Problem

Referring to Figure 1, determine the rate at which water is being withdrawn from the syste...

Referring to Figure 1, determine the rate at which water is being withdrawn from the system at point A when the pump discharge pressure is 350 kPa and the pressure at point A is 250 kPa. The storage tank floats on the line with water at a height of 20 m, as shown. Sketch the HGL for the system. Determine at what rate the storage tank is being filled (or emptied) under these conditions.

FIGURE 1

Illustration for Example.

Example

A peak hourly flow rate of 100 L/s is required at point A, as illustrated in Figure 1. Pressure at that point is not to drop below 150 kPa. Determine (a) the required pressure at the pump station if the demand is satisfied without any distribution storage tank, and (b) the required pressure head at the pumps if the storage tank is used to help to meet peak demand by floating on the line at elevation 20 m, as shown.

Solution

(a) Compute the drop in pressure head from the pump station to the point of withdrawal, as follows:

For Q = 100 L/s and D = 250 mm, read S = 0.024 on the Hazen–Williams nomograph (Figure 2). Compute hL = S × L = 0.024 × 2000 = 48 m.

At point A, the pressure is not to drop below 150 kPa. Using Equation 1, one sees that 150 kPa is equivalent to 0.1 × 150 or 15 m of pressure head.
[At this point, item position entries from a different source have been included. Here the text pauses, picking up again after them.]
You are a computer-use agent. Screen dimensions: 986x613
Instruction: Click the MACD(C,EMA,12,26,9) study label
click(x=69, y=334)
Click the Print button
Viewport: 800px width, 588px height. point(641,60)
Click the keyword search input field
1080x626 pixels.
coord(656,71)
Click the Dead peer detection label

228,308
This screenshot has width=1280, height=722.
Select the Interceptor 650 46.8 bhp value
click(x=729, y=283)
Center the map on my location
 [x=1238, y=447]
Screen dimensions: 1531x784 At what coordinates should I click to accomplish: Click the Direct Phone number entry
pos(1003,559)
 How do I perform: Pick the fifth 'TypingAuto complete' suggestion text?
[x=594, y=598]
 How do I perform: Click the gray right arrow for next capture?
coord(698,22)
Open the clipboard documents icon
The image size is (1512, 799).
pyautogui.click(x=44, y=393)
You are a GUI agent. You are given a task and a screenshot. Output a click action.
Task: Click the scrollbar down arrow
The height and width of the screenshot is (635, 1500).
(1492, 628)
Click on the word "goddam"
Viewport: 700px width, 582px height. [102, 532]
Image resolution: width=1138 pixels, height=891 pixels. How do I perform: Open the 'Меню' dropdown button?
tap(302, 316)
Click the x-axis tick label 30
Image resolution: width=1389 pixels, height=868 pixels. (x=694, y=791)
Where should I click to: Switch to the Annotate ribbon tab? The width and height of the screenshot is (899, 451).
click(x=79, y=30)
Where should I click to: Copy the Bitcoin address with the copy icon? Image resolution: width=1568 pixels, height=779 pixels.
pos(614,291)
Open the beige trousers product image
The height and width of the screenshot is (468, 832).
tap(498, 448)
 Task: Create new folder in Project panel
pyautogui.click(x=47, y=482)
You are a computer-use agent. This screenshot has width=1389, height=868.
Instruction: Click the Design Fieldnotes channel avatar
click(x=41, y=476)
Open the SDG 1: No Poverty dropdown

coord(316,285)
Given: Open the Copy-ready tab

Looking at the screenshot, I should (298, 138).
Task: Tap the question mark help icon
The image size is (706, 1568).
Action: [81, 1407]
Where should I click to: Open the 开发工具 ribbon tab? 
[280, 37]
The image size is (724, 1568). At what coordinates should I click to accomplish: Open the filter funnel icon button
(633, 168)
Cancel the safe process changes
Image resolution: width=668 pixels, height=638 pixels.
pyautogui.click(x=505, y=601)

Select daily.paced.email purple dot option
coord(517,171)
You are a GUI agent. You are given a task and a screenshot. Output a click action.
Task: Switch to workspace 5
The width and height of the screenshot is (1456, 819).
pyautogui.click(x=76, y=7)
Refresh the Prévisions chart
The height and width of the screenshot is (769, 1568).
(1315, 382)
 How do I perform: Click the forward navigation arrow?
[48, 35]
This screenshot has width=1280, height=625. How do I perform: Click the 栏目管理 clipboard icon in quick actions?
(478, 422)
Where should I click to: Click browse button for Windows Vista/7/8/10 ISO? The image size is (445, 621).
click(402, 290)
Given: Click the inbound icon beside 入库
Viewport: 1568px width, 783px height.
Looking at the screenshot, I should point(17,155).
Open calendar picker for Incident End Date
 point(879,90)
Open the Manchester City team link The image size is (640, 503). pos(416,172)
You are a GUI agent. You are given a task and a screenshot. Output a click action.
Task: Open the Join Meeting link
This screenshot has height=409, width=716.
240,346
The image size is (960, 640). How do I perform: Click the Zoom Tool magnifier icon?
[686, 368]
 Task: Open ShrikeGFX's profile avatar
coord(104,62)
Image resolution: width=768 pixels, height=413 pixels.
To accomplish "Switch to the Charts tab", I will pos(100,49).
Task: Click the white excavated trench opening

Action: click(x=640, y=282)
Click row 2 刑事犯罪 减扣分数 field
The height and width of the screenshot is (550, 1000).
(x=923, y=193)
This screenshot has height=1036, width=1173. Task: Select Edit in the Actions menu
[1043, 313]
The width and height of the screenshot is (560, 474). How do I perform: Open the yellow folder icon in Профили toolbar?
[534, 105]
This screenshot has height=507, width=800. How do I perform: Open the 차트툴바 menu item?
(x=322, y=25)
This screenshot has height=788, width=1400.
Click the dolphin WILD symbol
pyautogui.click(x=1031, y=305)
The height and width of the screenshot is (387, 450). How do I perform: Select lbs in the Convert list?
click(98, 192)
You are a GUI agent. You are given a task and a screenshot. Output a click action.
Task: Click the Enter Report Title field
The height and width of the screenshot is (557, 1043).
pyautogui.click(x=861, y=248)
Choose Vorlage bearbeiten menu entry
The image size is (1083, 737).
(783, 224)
Since flow occurs in the direction of sloping HGL, the 48 m of head loss must be added to the 15-m minimum pressure head requirement at point A. The HGL is shown in Figure 1. The pressure head is then 48 + 15 = 63 m, and using Equation 2, we find that the required pressure at the pump station is P = 9.8 × 63 ≈ 620 kPa.

(b) In this part of the problem, the storage tank is contributing flow to the withdrawal point. The head loss in the 500 m of pipeline is 20 – 15 = 5 m. The slope of the HGL is then 5/500 = 0.01, and from the Hazen–Williams nomograph, with D = 200 mm and S = 0.01, read Q = 32 L/s.

Because the total withdrawal is still 100 L/s, the flow from the pump station must be 100 – 32 = 68 L/s. From the Hazen–Williams nomograph, with Q = 68 L/s and D = 250 mm, read S = 0.012. The head loss between the pump station and point A is then hL = 0.012 × 2000 = 24 m, and the required pressure head at the pump station is then 15 + 24 = 39 m; the required pressure is P = 9.8 × 39 ≈ 380 kPa.

It can be seen in this problem that the required pump capacity decreases from 100 L/s at a discharge pressure of 620 kPa to a capacity of 68 L/s at a pressure of 380 kPa when peak hourly demand is partially satisfied by water from a distribution storage tank.

FIGURE 2

A nomograph that provides a graphical solution to the Hazen–Williams equation for water flowing in circular pipes under pressure, with C = 100.